教育現場でよく耳にする「対話」。「会話」とは、何が違うのでしょうか。一緒に考えてみましょう。
🔍 AIに聞いてみた「会話」と「対話」
まず、AIにそれぞれの言葉の意味を聞いてみました。
Perplexityによる定義:
- 会話:相手が1人とは限らず複数人での雑談、情報交換も含む。必ずしも、相互理解を目的とせず日常の軽いおしゃべりなどが中心で浅く広い内容が多い。
- 対話:基本的には2人が向かい合って話すことを指し、お互いの意見・感情・価値観のずれを理解し合い、相互理解を深めることが目的。
ChatGPTによる定義:
- 会話:テンポよく交わされる日常的なやりとり。
- 対話:じっくり向き合うキャッチボール。
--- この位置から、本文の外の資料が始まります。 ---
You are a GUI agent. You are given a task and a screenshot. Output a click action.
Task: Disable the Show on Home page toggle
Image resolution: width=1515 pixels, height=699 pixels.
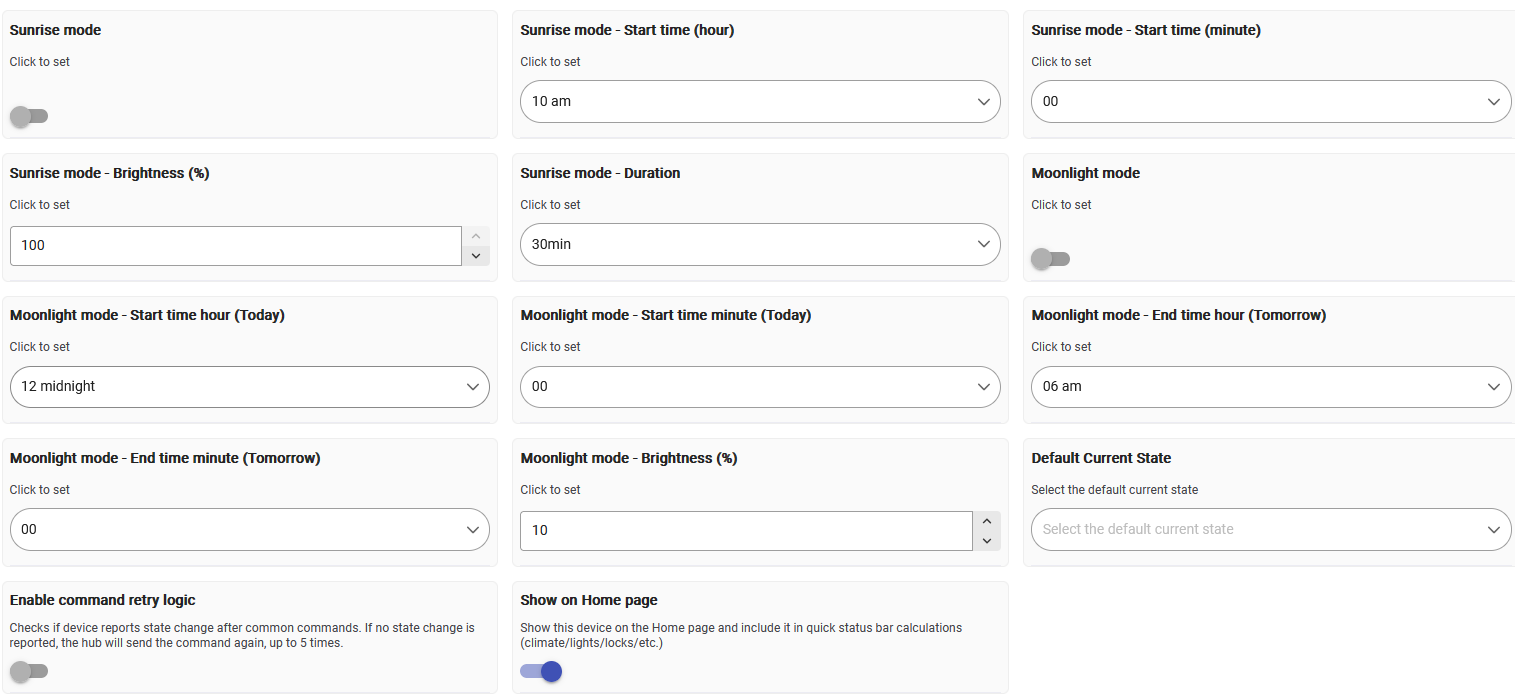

ボールが返ってこなくても、投げることそのものが大切。
👀 支援の現場から考えてみると…
授業やトラブル対応の場面では、「相手と理解し合う」ことが求められます。
その意味で、相互理解を目指す“対話”はとても重要です。
でも、特別支援の現場では、そもそも**「会話」が成り立たない子どもたちもたくさんいます。
言葉が出づらかったり、伝えたいことがうまく言語化できなかったりする子どもたちにとって、“会話の前段階”から丁寧に積み重ねていく支援**が必要なんですよね。
🧸 私の経験から:クレーン現象と“ことばの獲得”
たとえば、自閉スペクトラム症の子どもたちに多く見られる「クレーン現象」。
これは、言葉の代わりに大人の手を引っ張って、自分のやりたいことを伝える行動です。
こんな時、私は**「言わせる」ことを大切にしてきました**。
例)
おもちゃを出してほしい → 手を引っ張って私をおもちゃ箱まで連れていく
→ 私:「おもちゃ出してほしいのね」
→ 子:「(言葉が出ない)」
→ 私:「なんて言うのかな?」
→ 子:「おもちゃ取って」
→ 私:「いいよ」と言って渡す
このように、【状況+言葉】をセットで伝え、「伝わるって嬉しい!」という経験を積んでもらうようにしています。
これは、外国語を覚えるときにも似ていて、「意味ある状況の中で言葉を結びつける」ことが習得の鍵になると感じます。
💬 さいごに
「会話」も「対話」も、子どもたちにとっては社会の中で生きるための土台です。
とくに、まだ言語の発達が未熟な子どもたちにとっては、まず伝わる楽しさを感じることが第一歩。
そのためにも、大人が丁寧に受け取り、必要な言葉を添え、安心してやりとりができる関係性を築くことが大切だと思います。